Pandangan serupa disampaikan pengamat terorisme dari Pusat Kajian Radikalisme dan Deradikalisasi, Adhe Bhakti, dengan menyebutkan tak akan mempengaruhi langkah penegak hukum Indonesia.
"JAT sudah dilabeli (organisasi teroris) sejak lama oleh Amerika, tapi enggak ada dampak apa-apa terhadap penegak hukum di sini (Indonesia)," kata Adhe saat dihubungi.
Hal senada dikatakan pengamat terorisme dari Universitas Malikussaleh Lhokseumawe di Aceh, Al Chaidar.
"Enggak bakal ada apa-apa lah," katanya kepada BeritaBenar. "Mereka (JAD) pun enggak peduli dengan penetapan itu. Mereka, kan, enggak peduli Amerika ataupun Perserikatan Bangsa-Bangsa."
Direktur Pencegahan Badan Nasional Penanggulangan Terorisme (BNPT), Brigjen Pol. Hamidin, menyatakan kalau ada organisasi teroris yang diidentifikasi dunia internasional, tidak ada persoalan bagi Indonesia.
“Didaftarkan menjadi kelompok teroris atau tidak, Indonesia selalu mengejar pelaku teroris,” ujarnya saat BeritaBenar meminta tanggapannya, Jumat, 13 Januari 2017.
Hamidin menambahkan tim Densus 88 terus mengawasi dan mengidentifikasi secara rahasia sehingga ruang gerak kelompok militan bisa diikuti dan rencana penyerangan dapat diantisipasi seperti serangkaian penangkapan, Desember lalu.
“Saya kira wajar kalau orang (AS) tertarik terhadap kelompok teroris di Indonesia dan bagaimana otoritas Indonesia melakukan pencegahan,” katanya, seraya menyebutkan hampir seluruh negara saling berbagi informasi terkait masalah terorisme.
“Kita menggunakan pendekatan yang sangat diapresiasi dunia. Jadi tidak ada persoalan dengan diumumkan oleh AS. Bagus untuk kita, bagus untuk negara lain karena terorisme tidak melihat negara, borderless bagi mereka.”

## Bahan yang Diberikan
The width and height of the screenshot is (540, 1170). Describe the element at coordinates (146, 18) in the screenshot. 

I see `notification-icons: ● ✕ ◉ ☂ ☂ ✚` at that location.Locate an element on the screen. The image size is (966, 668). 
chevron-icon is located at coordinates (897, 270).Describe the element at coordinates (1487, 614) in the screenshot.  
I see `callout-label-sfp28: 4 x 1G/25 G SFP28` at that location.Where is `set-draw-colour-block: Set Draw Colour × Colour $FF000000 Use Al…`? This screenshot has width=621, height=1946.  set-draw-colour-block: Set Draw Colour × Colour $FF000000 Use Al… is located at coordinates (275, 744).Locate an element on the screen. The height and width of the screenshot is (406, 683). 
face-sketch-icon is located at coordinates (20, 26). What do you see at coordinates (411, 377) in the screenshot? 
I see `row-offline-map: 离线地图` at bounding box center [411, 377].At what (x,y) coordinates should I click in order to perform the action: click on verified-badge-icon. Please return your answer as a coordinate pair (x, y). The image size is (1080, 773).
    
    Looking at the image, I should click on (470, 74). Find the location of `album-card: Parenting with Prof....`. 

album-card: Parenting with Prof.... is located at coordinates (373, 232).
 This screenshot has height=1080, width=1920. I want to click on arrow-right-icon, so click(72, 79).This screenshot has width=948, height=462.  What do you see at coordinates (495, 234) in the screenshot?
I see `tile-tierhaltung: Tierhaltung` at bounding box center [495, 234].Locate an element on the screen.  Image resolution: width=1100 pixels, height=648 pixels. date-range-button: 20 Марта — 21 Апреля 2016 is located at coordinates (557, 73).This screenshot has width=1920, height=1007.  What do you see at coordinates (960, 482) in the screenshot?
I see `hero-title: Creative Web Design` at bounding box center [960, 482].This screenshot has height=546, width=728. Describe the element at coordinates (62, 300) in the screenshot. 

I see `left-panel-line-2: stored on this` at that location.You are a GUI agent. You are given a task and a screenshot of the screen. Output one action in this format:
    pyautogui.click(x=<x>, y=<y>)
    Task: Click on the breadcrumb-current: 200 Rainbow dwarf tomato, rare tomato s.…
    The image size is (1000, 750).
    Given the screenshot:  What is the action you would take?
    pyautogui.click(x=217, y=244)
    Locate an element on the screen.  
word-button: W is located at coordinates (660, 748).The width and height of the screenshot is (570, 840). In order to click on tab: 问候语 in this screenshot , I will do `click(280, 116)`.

## Yang Harus Dibuat
Lanjutkan teks tentang tanggapan pengamat terorisme dan BNPT atas penetapan kelompok teroris oleh Amerika Serikat, mulai setelah kalimat terakhirnya.

## Jawaban Latihan
Pelabelan
Berbeda dengan AS yang telah melabelkan beberapa organisasi sebagai kelompok teror, Pemerintah Indonesia tak pernah melakukan hal itu.
JI dan JAT, misalnya, tak pernah dikategorikan Indonesia sebagai teroris berbahaya yang berpotensi mengancam keamanan nasional.
Padahal, kata Adhe, pelabelan organisasi teroris oleh pemerintah dibutuhkan untuk mengedukasi masyarakat awam.
"Agar masyarakat tahu mana (organisasi) terlarang dan mana yang tidak," ujarnya. "Jika sudah tahu tapi masih ngotot bergabung, kan punya dasar hukum untuk diperiksa."
Adapun Al Chaidar dan Rikwanto menilai, pelabelan suatu kelompok sebagai organisasi teroris, seperti dilakukan AS, tak diperlukan di Indonesia.
"Menurut saya, enggak perlu diperjelas. Kalau ada penangkapan anggota kelompok itu, kan, otomatis orang-orang juga sudah tahu," jelas Rikwanto.
Sejauh ini, Indonesia memang belum memiliki regulasi untuk melabel organisasi teroris. Beleid yang terhitung preventif, baru direncanakan bakal ada dalam draf revisi Undang-undang Nomor 15 Tahun 2003 tentang Pemberantasan Tindak Pidana Terorisme, Pasal 43 A.
Pasal itu menyebutkan penyidik maupun penuntut punya kewenangan untuk menahan seseorang yang diduga terkait kelompok teroris maksimal enam bulan.
Belakangan, aturan itu dianggap beberapa aktivis sebagai celah untuk menyalahgunakan wewenang dan pelanggaran hak asasi manusia. Pembahasan revisi masih berlangsung di Dewan Perwakilan Rakyat.
Wajah lama
JAD dikenal setelah dikaitkan dalam beberapa teror dan rencana serangan di Indonesia.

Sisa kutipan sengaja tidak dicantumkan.